Shares of Maxeon Solar Technologies (MAXN -11.31%) are down 11.8% as of 12:45 p.m. ET Thursday after the solar technology company announced mixed third-quarter 2023 results and disappointing forward guidance.
To be fair, this update shouldn’t be entirely surprising considering Maxeon announced preliminary results over a month ago. Citing a temporary pause of shipments in late July after its largest U.S. distributed generation (DG) customer, SunPower, breached its payment obligations under Maxeon’s Master Supply Agreement, Maxeon told investors its Q3 revenue would arrive in the range of $224 million to $229 million, with shipments in the range of 622 megawatts (MW) to 632 megawatts.
On Maxeon’s near-term weakness and SunPower settlement
Indeed, when all was said and done Maxeon’s quarterly shipments fell 22.2% year over year to 628 MW, while revenue declined 17.4% year over year to $227.6 million. On the bottom line, that translated to a net loss under generally accepted accounting principles (GAAP) of $108.3 million, or $2.21 per share. Analysts, on average, were expecting a much narrower net loss of $0.93 per share on roughly the same revenue.
“As indicated in our preliminary results announcement of our third quarter financials, the third quarter was significantly impacted by the absence of shipments to SunPower for a majority of the quarter as well as by the industrywide supply and demand imbalance in Europe,” Maxeon CEO Bill Mulligan said in the earnings release. “Maxeon has responded by taking decisive action to adjust its market focus and manufacturing footprint to reposition Maxeon for success.”
On a more positive note, Maxeon did reach a settlement agreement with SunPower that allowed it to resume shipments. Per the terms of the agreement, SunPower will purchase 85 MW of IBC panels at contracted pricing through February 2024, and will post a $30 million payment security bond. Maxeon also received a warrant to purchase 1.7 million shares of SunPower’s common stock.

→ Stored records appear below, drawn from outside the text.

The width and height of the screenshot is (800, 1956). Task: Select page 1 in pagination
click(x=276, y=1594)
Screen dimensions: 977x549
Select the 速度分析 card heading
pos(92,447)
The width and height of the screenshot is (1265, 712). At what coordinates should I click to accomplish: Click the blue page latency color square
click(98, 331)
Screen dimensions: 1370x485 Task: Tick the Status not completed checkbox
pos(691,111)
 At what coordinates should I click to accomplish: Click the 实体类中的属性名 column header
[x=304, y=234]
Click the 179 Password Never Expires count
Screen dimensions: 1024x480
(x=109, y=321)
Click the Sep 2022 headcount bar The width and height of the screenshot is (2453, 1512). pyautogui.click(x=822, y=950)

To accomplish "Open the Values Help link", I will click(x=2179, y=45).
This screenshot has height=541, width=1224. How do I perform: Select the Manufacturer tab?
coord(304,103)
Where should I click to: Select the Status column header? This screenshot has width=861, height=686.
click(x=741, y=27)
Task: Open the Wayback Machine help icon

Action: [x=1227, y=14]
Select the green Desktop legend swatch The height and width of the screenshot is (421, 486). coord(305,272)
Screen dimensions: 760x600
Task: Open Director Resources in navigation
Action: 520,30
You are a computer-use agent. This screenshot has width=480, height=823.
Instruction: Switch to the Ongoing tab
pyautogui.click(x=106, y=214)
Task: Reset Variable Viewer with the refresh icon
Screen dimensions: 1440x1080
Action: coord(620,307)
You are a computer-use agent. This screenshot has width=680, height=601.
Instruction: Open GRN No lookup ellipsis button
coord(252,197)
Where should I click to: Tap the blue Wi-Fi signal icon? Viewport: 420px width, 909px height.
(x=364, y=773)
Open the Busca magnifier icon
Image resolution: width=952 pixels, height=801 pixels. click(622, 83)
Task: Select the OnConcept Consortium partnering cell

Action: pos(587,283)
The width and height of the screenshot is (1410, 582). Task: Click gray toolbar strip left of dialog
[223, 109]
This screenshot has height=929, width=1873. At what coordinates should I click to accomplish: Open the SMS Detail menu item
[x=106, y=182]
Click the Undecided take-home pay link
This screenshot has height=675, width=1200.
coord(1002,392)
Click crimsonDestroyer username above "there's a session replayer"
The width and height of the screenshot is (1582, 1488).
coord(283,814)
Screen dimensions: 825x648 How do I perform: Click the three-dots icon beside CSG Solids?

What’s next for Maxeon stock?
Maxeon also said the settlement paves the way for the company to “aggressively ramp sales into the U.S. market” through its acquisition of Solaria Corporation and accelerated ramp-up plans for its new Maxeon 7 technology.
In the meantime, however, Maxeon expects fourth-quarter 2023 revenue of $220 million to $260 million, assuming shipments in the range of 610 MW to 650 MW. By comparison, most analysts were looking for significantly higher fourth-quarter revenue of $278 million.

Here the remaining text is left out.